Written task
Reproduce each of the following items word for word, keeping every line in its original order.

Task input

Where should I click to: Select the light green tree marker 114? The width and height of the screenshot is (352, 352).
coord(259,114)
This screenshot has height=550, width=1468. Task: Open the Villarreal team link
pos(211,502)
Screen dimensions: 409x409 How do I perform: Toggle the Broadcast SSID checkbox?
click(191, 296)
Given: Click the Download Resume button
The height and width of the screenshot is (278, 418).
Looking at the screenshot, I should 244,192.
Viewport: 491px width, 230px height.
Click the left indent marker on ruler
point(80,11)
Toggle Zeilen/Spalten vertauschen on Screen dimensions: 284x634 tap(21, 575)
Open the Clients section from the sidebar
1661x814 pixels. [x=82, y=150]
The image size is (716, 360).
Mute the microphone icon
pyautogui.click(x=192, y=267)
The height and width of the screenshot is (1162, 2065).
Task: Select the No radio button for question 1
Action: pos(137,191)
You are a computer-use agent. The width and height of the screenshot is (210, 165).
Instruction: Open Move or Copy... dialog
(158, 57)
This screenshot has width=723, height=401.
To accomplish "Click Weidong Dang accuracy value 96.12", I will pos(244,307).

Response to this task
Where should I click to: Select the light green tree marker 114? The width and height of the screenshot is (352, 352).
coord(259,114)
This screenshot has height=550, width=1468. Task: Open the Villarreal team link
pos(211,502)
Screen dimensions: 409x409 How do I perform: Toggle the Broadcast SSID checkbox?
click(191, 296)
Given: Click the Download Resume button
The height and width of the screenshot is (278, 418).
Looking at the screenshot, I should 244,192.
Viewport: 491px width, 230px height.
Click the left indent marker on ruler
point(80,11)
Toggle Zeilen/Spalten vertauschen on Screen dimensions: 284x634 tap(21, 575)
Open the Clients section from the sidebar
1661x814 pixels. [x=82, y=150]
The image size is (716, 360).
Mute the microphone icon
pyautogui.click(x=192, y=267)
The height and width of the screenshot is (1162, 2065).
Task: Select the No radio button for question 1
Action: pos(137,191)
You are a computer-use agent. The width and height of the screenshot is (210, 165).
Instruction: Open Move or Copy... dialog
(158, 57)
This screenshot has width=723, height=401.
To accomplish "Click Weidong Dang accuracy value 96.12", I will pos(244,307).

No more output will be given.